# ABOUT THIS EXERCISE
The answer must be an exact reproduction of the lines from the start of the records below through the line containing "Task: Click the End task button", and nothing more.

Stored items
======

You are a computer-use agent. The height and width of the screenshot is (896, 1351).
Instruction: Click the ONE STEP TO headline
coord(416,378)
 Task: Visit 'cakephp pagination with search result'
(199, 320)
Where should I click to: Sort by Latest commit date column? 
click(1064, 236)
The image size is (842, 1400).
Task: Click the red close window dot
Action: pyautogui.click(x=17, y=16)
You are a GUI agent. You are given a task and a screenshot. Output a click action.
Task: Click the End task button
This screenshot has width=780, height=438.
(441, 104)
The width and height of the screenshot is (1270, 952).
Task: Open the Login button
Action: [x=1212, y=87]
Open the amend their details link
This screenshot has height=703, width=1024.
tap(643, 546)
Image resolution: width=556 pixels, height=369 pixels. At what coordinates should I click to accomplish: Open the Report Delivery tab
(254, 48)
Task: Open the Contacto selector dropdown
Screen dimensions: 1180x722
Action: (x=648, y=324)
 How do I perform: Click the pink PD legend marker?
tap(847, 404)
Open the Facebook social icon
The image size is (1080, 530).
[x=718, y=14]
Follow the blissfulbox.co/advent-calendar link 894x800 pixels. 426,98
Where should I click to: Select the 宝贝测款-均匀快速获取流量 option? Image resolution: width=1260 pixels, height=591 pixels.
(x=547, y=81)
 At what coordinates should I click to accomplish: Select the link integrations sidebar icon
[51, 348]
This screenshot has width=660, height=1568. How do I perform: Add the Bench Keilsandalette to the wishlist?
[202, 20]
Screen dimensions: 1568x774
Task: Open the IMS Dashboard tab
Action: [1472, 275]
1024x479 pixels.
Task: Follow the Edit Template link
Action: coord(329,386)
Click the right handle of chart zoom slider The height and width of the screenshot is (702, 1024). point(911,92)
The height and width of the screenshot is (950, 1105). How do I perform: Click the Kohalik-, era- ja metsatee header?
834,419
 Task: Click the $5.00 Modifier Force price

======

# EXPECTED OUTPUT
You are a computer-use agent. The height and width of the screenshot is (896, 1351).
Instruction: Click the ONE STEP TO headline
coord(416,378)
 Task: Visit 'cakephp pagination with search result'
(199, 320)
Where should I click to: Sort by Latest commit date column? 
click(1064, 236)
The image size is (842, 1400).
Task: Click the red close window dot
Action: pyautogui.click(x=17, y=16)
You are a GUI agent. You are given a task and a screenshot. Output a click action.
Task: Click the End task button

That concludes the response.